Part II – How a Religious Cult Ruined My Life


By Lisa Kendall

Continued from January 20, 2018

Last week we explored how exploitation in high demand groups, commonly known as cults, is harmful to individuals and expensive for society. Some cultic experts say that not all cults are harmful. I disagree. The very definition of a cult – manipulating people for personal gain – requires a victim. Jonathan Haidt, in The Righteous Mind, explains: “Anything that binds people together into a moral matrix that glorifies the in-group while at the same time demonizing another group can lead to moralistic” harm. His assertion that “many religions are well suited for that task” is especially true of cults.

This brings me to a frequently asked question. How does the impact of abuse in a cult differ from abuse in any other communities?

Many of the now adult children who grew up in the Move of God, the cult my mother joined when I was nine, regularly talk of loss: loss of opportunity, education, family photos (a few Move communities burned them), pets, interactions with relatives outside the Move, nutritious food, toys, books, and friends. The loss of a happy childhood and a meaningful adulthood. The loss of peace as a result of bad memories and nightmares. These are common themes of discussion for many people I know from the only cult I experienced.

Haidt describes the social constraints religion provides as a “moral exoskeleton.” Due to the isolation of many high-demand groups, people who grow up in them have an even thicker moral exoskeleton. Many young people left without exposure to other moral constructs leading them to exhibit reckless behavior at a much higher rate than their mainstream counterparts. People end up like Humpty Dumpty, and entire families like scrambled eggs, with very few ever put back together. Many people I know from the Move of God, the cult I grew up in, report being content with their childhoods. One person’s ceiling is another person’s floor.

A seldom considered way in which religion does harm is the long-term cost to a society’s quality of life. I don’t have adequate training in economics or sociology to elucidate this complex issue, but the hit to the balance sheet is obvious. The tremendous outlay required to foster, educate, heal, house, and incarcerate thousands of people harmed by religious groups that operate in secret to avoid scrutiny leave a shrinking pool of money for education, healthcare, and hunger relief for the population at large.
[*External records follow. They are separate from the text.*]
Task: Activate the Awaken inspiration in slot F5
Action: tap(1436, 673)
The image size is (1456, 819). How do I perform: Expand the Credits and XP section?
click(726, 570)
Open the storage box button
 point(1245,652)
America’s love affair with religion legitimizes comically absurd belief systems. Harm done by religion, mainstream and fringe, has been widely documented, yet most Christians require extensive evidence of harm before condemning an abusive cult. Without the longstanding acceptance of religion, abusive religious communities would receive greater attention. Our lack of pushback on baseless claims of religious persecution in the US has left us unable to demand investigations too much of the time. We think of the more benign religions as being normal churches and the more severe ideologies as problems without considering their connection. None of it is helpful in the big picture. Science tells us that secular communities and families are healthier and happier.
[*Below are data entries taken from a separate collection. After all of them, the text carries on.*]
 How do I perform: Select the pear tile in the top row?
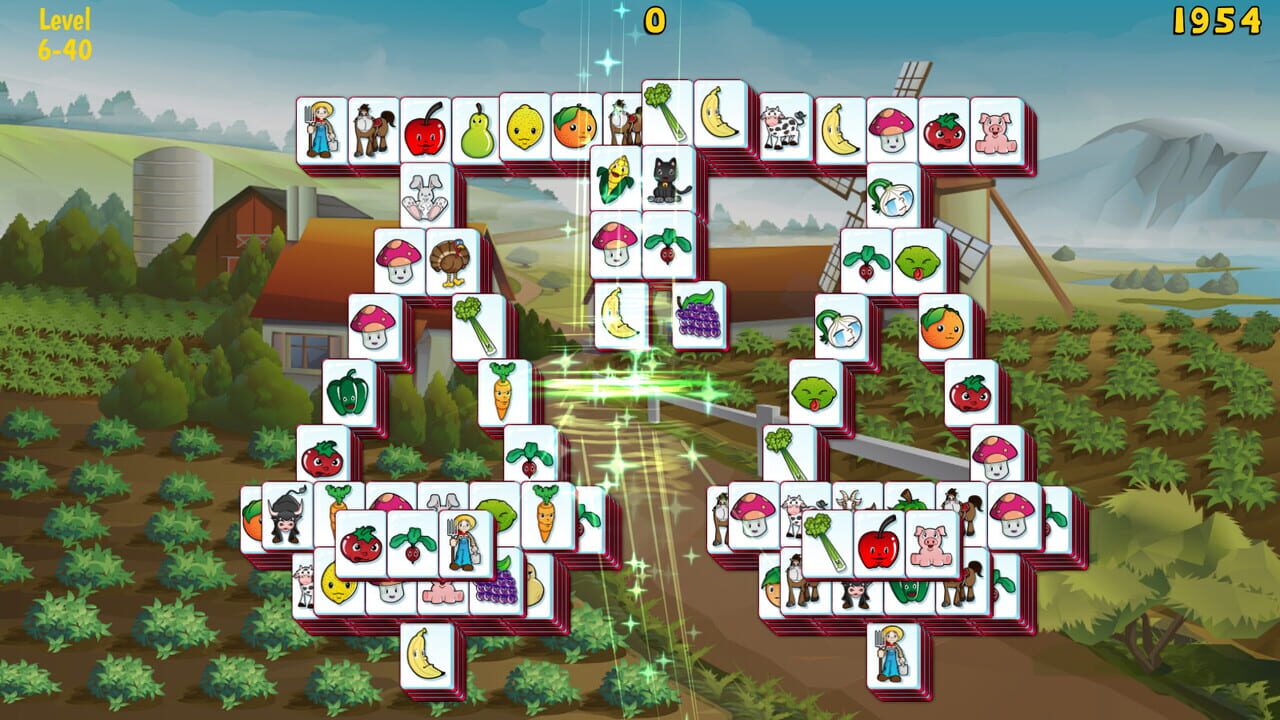pyautogui.click(x=476, y=131)
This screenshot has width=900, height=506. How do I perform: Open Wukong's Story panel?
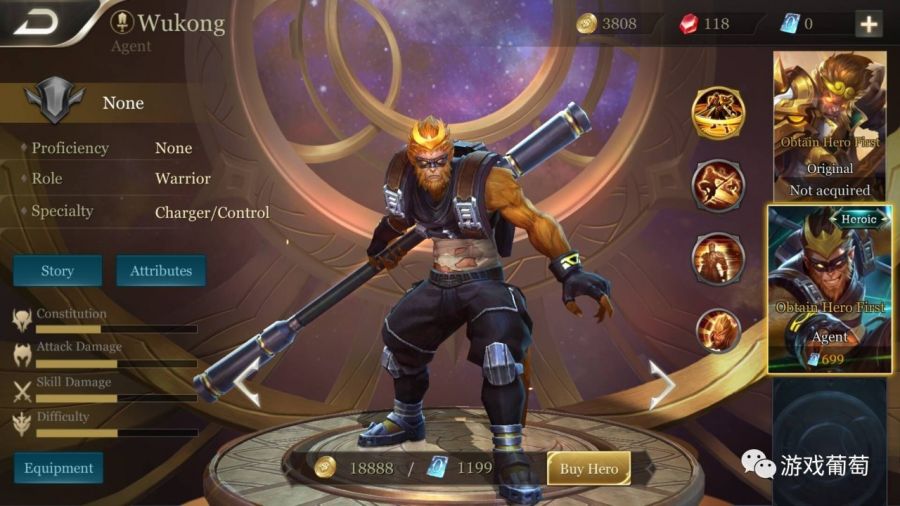[57, 271]
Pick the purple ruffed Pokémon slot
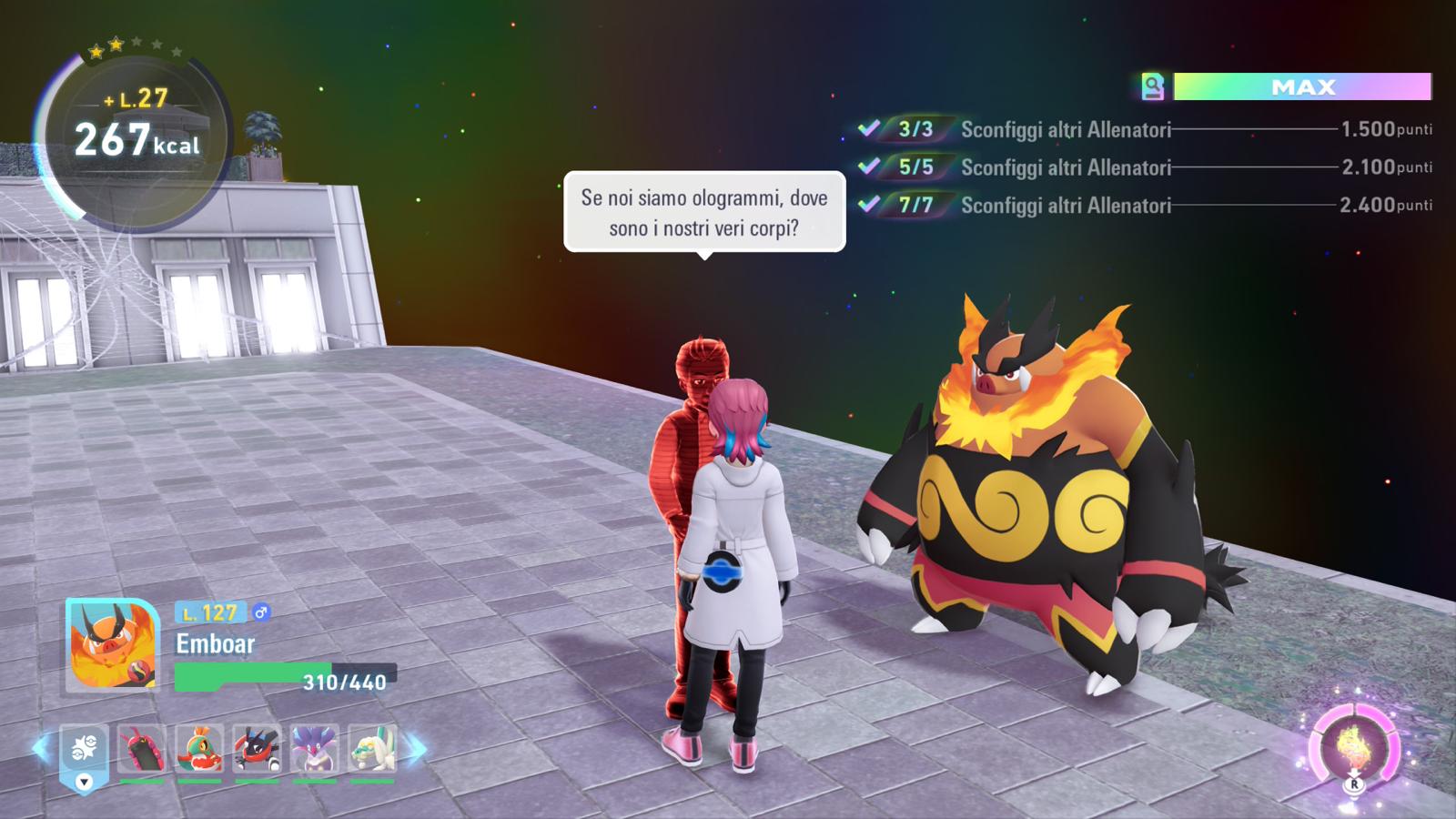The width and height of the screenshot is (1456, 819). click(315, 748)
So, what do people get from religion? Humans need a tribe. Haidt compares the transcendent experience of fans at a sports game as having the same effect as a congregation gathered during a worship service. The game and church service are both about the experience, the euphoric feeling that sustains crowds cheering at a football game and what keeps church members coming back. It’s about being part of a whole, feeling close to others in a culture that many find isolating. The practice of getting this marvelous sense of community from a religious organization supports the questionable religious communities indirectly and thereby the desire to enhance that effect. Cults are community on steroids. More intense belonging. More supportive community, earnest worship, and zealous singing. More extreme ways of worship, such as snake handling, speaking in tongues, dancing in the spirit, rolling in the spirit, faith healings, and exorcisms during worship sessions. (Yes, I bet you do think these things are rare. I wish you were right. Snake handling is the only rare form of worship I listed, and it is far too common… and deadly). All of this leads to more concentrated activities which lead to higher highs and lower lows. The fervent worship typically accompanies a more severe lifestyle with greater demands, such as leaving out common activities and interests seen, at best, as peripheral. Given that, it’s time to stop throwing good money after bad in our quest to heal, punish, and reeducate those harmed by religion. It’s time for prevention.
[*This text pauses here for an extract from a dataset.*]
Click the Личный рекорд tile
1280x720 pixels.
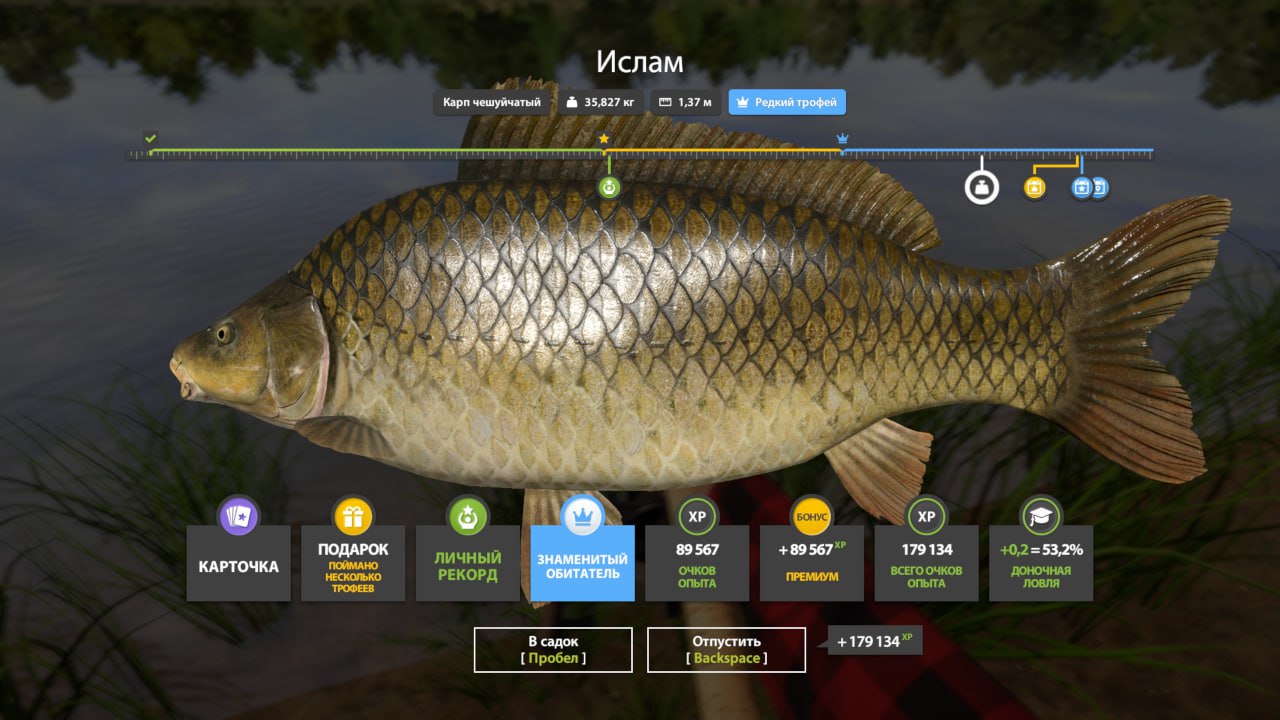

Solutions: There are people working on the problems associated with cults. One of the organizations that address religious abuse, Child Friendly Faith (CFF), seeks to raise awareness about the ways in which dogma, the power structure, and the desire to protect the organization lead to harm the more vulnerable members of American churches. CFF was founded by an atheist and boasts a diverse board that includes members of the clergy. The commitment to making churches safer by both secular and religious groups is a testament to the severity of the problems people encounter in places of worship.

Here are some other groups doing good things to prevent, expose, and even litigate abuse by cult members: European Federation of Centres of Research and Information on Sectarianism, International Cultic Studies Association; and Parliamentary Commission on Cults – in France: Union Nationale des Associations de Defense des Familles et de L’individu; and Miviludes. These organizations need support in the way that mainstream societies provide for the ACLU, Planned Parenthood, Center for Inquiry, NAACP, and The Humane Society. Creating and supporting community in secular spaces will lead to fewer people keeping church pews warm and more money in your pockets.